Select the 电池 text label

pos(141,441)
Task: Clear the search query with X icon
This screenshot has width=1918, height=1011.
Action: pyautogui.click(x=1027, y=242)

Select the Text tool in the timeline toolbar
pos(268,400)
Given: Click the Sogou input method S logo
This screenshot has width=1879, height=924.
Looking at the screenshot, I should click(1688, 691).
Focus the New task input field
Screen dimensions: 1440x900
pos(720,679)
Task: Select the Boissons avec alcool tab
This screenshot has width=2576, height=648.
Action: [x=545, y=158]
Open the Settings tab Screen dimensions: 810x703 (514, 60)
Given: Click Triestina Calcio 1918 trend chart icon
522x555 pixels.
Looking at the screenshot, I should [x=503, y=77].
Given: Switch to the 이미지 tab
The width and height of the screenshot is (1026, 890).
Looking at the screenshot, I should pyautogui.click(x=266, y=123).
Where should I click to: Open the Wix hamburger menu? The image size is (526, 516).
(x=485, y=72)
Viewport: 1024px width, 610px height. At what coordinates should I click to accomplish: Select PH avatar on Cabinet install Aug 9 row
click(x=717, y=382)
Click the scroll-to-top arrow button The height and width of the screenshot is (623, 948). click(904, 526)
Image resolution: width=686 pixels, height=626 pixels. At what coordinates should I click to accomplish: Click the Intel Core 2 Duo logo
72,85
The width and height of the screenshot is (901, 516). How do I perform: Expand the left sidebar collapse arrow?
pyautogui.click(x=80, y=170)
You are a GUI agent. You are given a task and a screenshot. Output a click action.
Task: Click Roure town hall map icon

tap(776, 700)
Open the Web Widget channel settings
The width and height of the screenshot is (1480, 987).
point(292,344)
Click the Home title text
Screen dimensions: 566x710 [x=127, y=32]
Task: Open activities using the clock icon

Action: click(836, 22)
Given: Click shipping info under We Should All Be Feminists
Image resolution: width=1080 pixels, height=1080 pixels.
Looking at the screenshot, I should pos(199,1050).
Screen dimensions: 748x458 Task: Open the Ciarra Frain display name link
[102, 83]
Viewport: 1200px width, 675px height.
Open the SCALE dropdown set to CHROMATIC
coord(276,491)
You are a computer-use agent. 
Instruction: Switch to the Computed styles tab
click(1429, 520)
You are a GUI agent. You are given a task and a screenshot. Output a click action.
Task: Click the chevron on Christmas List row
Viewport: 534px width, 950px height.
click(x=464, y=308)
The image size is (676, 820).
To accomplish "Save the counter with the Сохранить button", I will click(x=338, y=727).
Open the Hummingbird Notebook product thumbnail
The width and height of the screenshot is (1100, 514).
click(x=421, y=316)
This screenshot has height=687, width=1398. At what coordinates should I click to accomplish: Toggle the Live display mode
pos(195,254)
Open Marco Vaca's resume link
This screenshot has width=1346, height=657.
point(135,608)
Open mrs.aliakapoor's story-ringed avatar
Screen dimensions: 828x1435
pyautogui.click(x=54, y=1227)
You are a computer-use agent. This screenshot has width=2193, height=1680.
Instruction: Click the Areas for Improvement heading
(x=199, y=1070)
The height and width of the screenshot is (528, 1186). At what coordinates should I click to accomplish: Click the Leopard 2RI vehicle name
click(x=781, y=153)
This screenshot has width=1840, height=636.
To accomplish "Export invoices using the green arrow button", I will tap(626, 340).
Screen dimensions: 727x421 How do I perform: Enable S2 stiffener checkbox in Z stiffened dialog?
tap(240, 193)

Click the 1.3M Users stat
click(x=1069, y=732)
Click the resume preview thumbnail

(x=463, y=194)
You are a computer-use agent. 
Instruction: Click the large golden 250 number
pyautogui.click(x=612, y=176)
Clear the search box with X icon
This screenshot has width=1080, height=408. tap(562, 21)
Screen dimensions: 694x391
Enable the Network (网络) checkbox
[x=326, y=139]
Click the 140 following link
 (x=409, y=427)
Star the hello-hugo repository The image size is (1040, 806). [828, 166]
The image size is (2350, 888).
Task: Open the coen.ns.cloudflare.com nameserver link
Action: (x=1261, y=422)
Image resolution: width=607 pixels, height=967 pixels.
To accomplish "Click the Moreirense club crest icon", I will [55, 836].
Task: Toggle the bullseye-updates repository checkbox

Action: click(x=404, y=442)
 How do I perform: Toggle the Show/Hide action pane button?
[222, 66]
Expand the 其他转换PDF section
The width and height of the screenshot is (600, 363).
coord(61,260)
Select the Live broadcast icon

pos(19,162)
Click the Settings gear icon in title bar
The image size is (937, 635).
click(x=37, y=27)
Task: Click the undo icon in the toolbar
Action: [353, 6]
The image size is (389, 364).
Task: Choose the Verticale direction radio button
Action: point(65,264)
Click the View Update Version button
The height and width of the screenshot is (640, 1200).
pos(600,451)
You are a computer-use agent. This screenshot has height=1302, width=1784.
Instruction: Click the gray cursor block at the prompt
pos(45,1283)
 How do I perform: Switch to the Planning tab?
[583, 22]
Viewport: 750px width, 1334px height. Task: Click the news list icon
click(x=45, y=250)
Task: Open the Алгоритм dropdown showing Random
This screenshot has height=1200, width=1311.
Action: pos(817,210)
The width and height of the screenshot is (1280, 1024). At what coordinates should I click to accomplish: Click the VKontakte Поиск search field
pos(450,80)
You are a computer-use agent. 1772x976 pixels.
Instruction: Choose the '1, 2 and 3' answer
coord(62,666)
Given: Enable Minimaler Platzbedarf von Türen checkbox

——————————

> [The task] Please restate every record above word for word.

> [Task response]
Select the 电池 text label

pos(141,441)
Task: Clear the search query with X icon
This screenshot has width=1918, height=1011.
Action: pyautogui.click(x=1027, y=242)

Select the Text tool in the timeline toolbar
pos(268,400)
Given: Click the Sogou input method S logo
This screenshot has width=1879, height=924.
Looking at the screenshot, I should click(1688, 691).
Focus the New task input field
Screen dimensions: 1440x900
pos(720,679)
Task: Select the Boissons avec alcool tab
This screenshot has width=2576, height=648.
Action: [x=545, y=158]
Open the Settings tab Screen dimensions: 810x703 (514, 60)
Given: Click Triestina Calcio 1918 trend chart icon
522x555 pixels.
Looking at the screenshot, I should [x=503, y=77].
Given: Switch to the 이미지 tab
The width and height of the screenshot is (1026, 890).
Looking at the screenshot, I should pyautogui.click(x=266, y=123).
Where should I click to: Open the Wix hamburger menu? The image size is (526, 516).
(x=485, y=72)
Viewport: 1024px width, 610px height. At what coordinates should I click to accomplish: Select PH avatar on Cabinet install Aug 9 row
click(x=717, y=382)
Click the scroll-to-top arrow button The height and width of the screenshot is (623, 948). click(904, 526)
Image resolution: width=686 pixels, height=626 pixels. At what coordinates should I click to accomplish: Click the Intel Core 2 Duo logo
72,85
The width and height of the screenshot is (901, 516). How do I perform: Expand the left sidebar collapse arrow?
pyautogui.click(x=80, y=170)
You are a GUI agent. You are given a task and a screenshot. Output a click action.
Task: Click Roure town hall map icon

tap(776, 700)
Open the Web Widget channel settings
The width and height of the screenshot is (1480, 987).
point(292,344)
Click the Home title text
Screen dimensions: 566x710 [x=127, y=32]
Task: Open activities using the clock icon

Action: click(836, 22)
Given: Click shipping info under We Should All Be Feminists
Image resolution: width=1080 pixels, height=1080 pixels.
Looking at the screenshot, I should pos(199,1050).
Screen dimensions: 748x458 Task: Open the Ciarra Frain display name link
[102, 83]
Viewport: 1200px width, 675px height.
Open the SCALE dropdown set to CHROMATIC
coord(276,491)
You are a computer-use agent. 
Instruction: Switch to the Computed styles tab
click(1429, 520)
You are a GUI agent. You are given a task and a screenshot. Output a click action.
Task: Click the chevron on Christmas List row
Viewport: 534px width, 950px height.
click(x=464, y=308)
The image size is (676, 820).
To accomplish "Save the counter with the Сохранить button", I will click(x=338, y=727).
Open the Hummingbird Notebook product thumbnail
The width and height of the screenshot is (1100, 514).
click(x=421, y=316)
This screenshot has height=687, width=1398. At what coordinates should I click to accomplish: Toggle the Live display mode
pos(195,254)
Open Marco Vaca's resume link
This screenshot has width=1346, height=657.
point(135,608)
Open mrs.aliakapoor's story-ringed avatar
Screen dimensions: 828x1435
pyautogui.click(x=54, y=1227)
You are a computer-use agent. This screenshot has width=2193, height=1680.
Instruction: Click the Areas for Improvement heading
(x=199, y=1070)
The height and width of the screenshot is (528, 1186). At what coordinates should I click to accomplish: Click the Leopard 2RI vehicle name
click(x=781, y=153)
This screenshot has width=1840, height=636.
To accomplish "Export invoices using the green arrow button", I will tap(626, 340).
Screen dimensions: 727x421 How do I perform: Enable S2 stiffener checkbox in Z stiffened dialog?
tap(240, 193)

Click the 1.3M Users stat
click(x=1069, y=732)
Click the resume preview thumbnail

(x=463, y=194)
You are a computer-use agent. 
Instruction: Click the large golden 250 number
pyautogui.click(x=612, y=176)
Clear the search box with X icon
This screenshot has width=1080, height=408. tap(562, 21)
Screen dimensions: 694x391
Enable the Network (网络) checkbox
[x=326, y=139]
Click the 140 following link
 (x=409, y=427)
Star the hello-hugo repository The image size is (1040, 806). [828, 166]
The image size is (2350, 888).
Task: Open the coen.ns.cloudflare.com nameserver link
Action: (x=1261, y=422)
Image resolution: width=607 pixels, height=967 pixels.
To accomplish "Click the Moreirense club crest icon", I will [55, 836].
Task: Toggle the bullseye-updates repository checkbox

Action: click(x=404, y=442)
 How do I perform: Toggle the Show/Hide action pane button?
[222, 66]
Expand the 其他转换PDF section
The width and height of the screenshot is (600, 363).
coord(61,260)
Select the Live broadcast icon

pos(19,162)
Click the Settings gear icon in title bar
The image size is (937, 635).
click(x=37, y=27)
Task: Click the undo icon in the toolbar
Action: [353, 6]
The image size is (389, 364).
Task: Choose the Verticale direction radio button
Action: point(65,264)
Click the View Update Version button
The height and width of the screenshot is (640, 1200).
pos(600,451)
You are a computer-use agent. This screenshot has height=1302, width=1784.
Instruction: Click the gray cursor block at the prompt
pos(45,1283)
 How do I perform: Switch to the Planning tab?
[583, 22]
Viewport: 750px width, 1334px height. Task: Click the news list icon
click(x=45, y=250)
Task: Open the Алгоритм dropdown showing Random
This screenshot has height=1200, width=1311.
Action: pos(817,210)
The width and height of the screenshot is (1280, 1024). At what coordinates should I click to accomplish: Click the VKontakte Поиск search field
pos(450,80)
You are a computer-use agent. 1772x976 pixels.
Instruction: Choose the '1, 2 and 3' answer
coord(62,666)
Given: Enable Minimaler Platzbedarf von Türen checkbox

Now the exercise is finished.